Small-target radiometry - 27 May 2026

The first radiometry model tests subpixel target contrast.

The project has a repeatable Python model — Planck radiance, pixel fill factor, atmosphere, and NETD — for weak hot targets in the assumed drone survey geometry. These are calculated contrasts, not measurements.

Model inputs

The first pass connects target size, temperature, bandpass, path length, and detector noise.

5.94 cm Current 120 m GSD from 18 deg HFOV across a 640 pixel detector.
0.20 Pixel fill fraction for a 3 cm round target at the current GSD.
30 mK Conservative Boson+ professional NETD used for current LWIR cases.
0.990 Provisional clear-air LWIR transmission over the 120 m nadir path.

Evidence boundary

This is radiometric contrast, not a detection claim.

The model integrates Planck radiance over the selected band, mixes target and background by pixel fill fraction, applies a low-altitude transmission term, and compares apparent temperature contrast with NETD.

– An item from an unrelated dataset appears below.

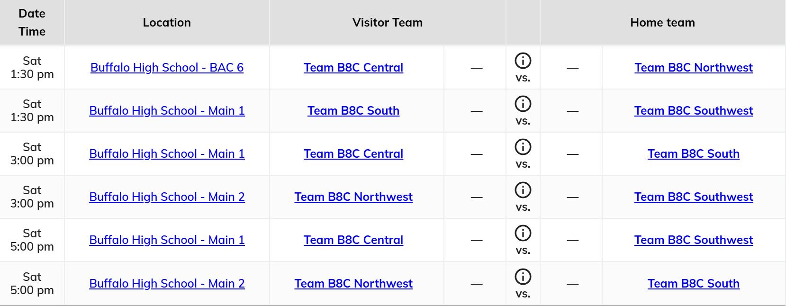Click the Location column header
Viewport: 786px width, 306px height.
167,22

It does not yet include optical blur, MTF, calibration residuals, non-uniformity, smoke, sun-warmed clutter, threshold tuning, or false positives. Those remain end-to-end simulation and field-test work.

Current scenarios

Hot targets have large first-order contrast margin; weak warm spots are the useful stress case.

Scenario Band Target Fill Apparent delta SNR Disposition
Current flame proxy 8-14 um 3.0 cm, 700 K 0.20 185.4 K 6179.7 Benchmark margin
Current ember proxy 8-14 um 1.0 cm, 700 K 0.02 20.6 K 686.6 Benchmark margin
Current hot-char proxy 8-14 um 3.0 cm, 430 K 0.20 36.6 K 1220.6 Benchmark margin
Weak warm spot 8-14 um 1.0 cm, 320 K 0.02 0.3 K 9.9 Advisory margin
Lower-altitude flame proxy 8-14 um 3.0 cm, 700 K 0.45 418.5 K 13948.9 Benchmark margin
MWIR provisional value flame proxy 3-5 um 3.0 cm, 700 K 0.20 3164.8 K 63296.1 Bandpass study only

Interpretation

The next hard problems are dilution, blur, calibration, and background rejection.

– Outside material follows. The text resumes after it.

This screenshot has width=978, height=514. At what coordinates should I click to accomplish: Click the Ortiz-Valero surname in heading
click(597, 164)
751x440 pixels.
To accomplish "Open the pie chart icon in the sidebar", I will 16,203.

Fill factor dominates early

At 120 m, the 3 cm target fills about one fifth of a pixel, while a 1 cm target fills about two percent.

Hot targets are not the stress case

Flame-like targets have large first-order radiometric margin before optical blur and field evidence are included.

Weak warm spots matter

The 1 cm, 320 K case sits near advisory margin before calibration residuals or false-positive constraints are applied.

Altitude is a real lever

Dropping the 3 cm flame case from 120 m to 80 m increases fill fraction from 0.20 to 0.45.

Bandpass bounded

The follow-on LWIR/MWIR trade keeps the first payload on the LWIR path unless later evidence justifies two channels.

End-to-end model is next

Spot size, MTF, calibration quality, sensor non-uniformity, thresholds, and clutter must be added before performance claims.

Next use

This model becomes an input to bandpass selection and the end-to-end simulator.

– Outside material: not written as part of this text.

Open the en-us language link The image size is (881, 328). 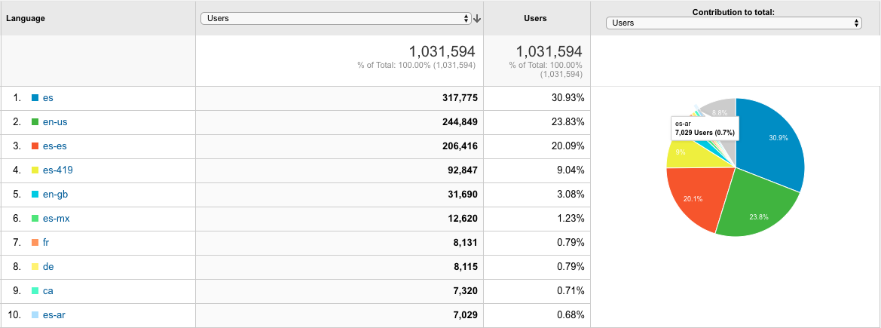[x=55, y=122]
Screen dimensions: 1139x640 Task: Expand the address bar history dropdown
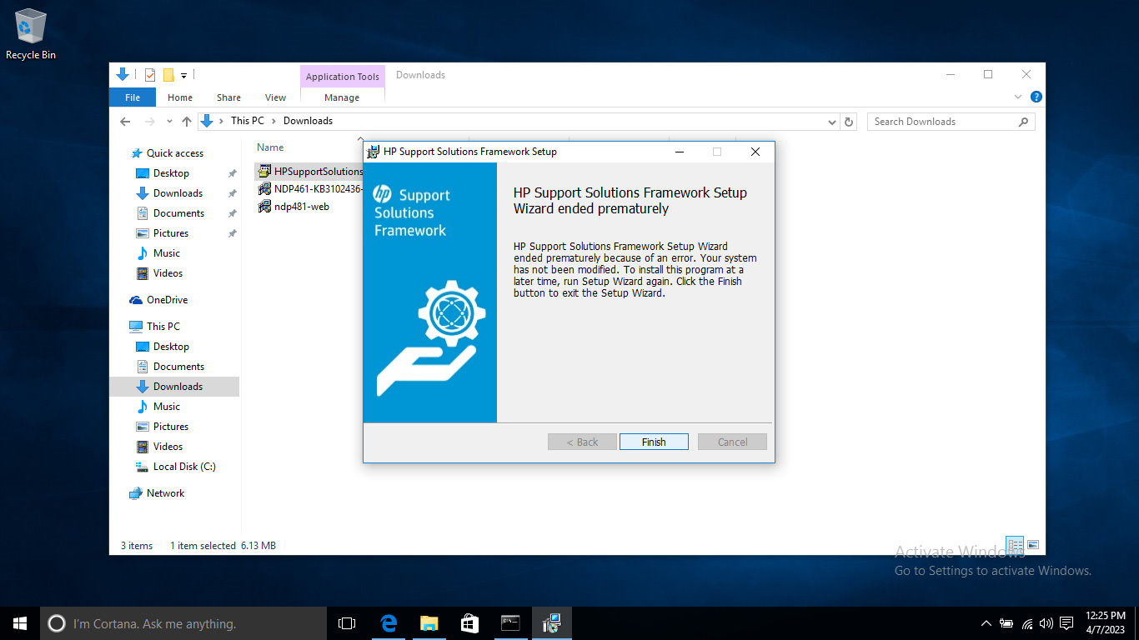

The bandpass trade keeps the first payload on the LWIR path while treating MWIR or dual-band sensing as a later classification or retrieval upgrade.

The simulation work should combine this contrast model with optical ensquared energy, detector calibration state, route geometry, thresholding, and held-out false-positive scenes.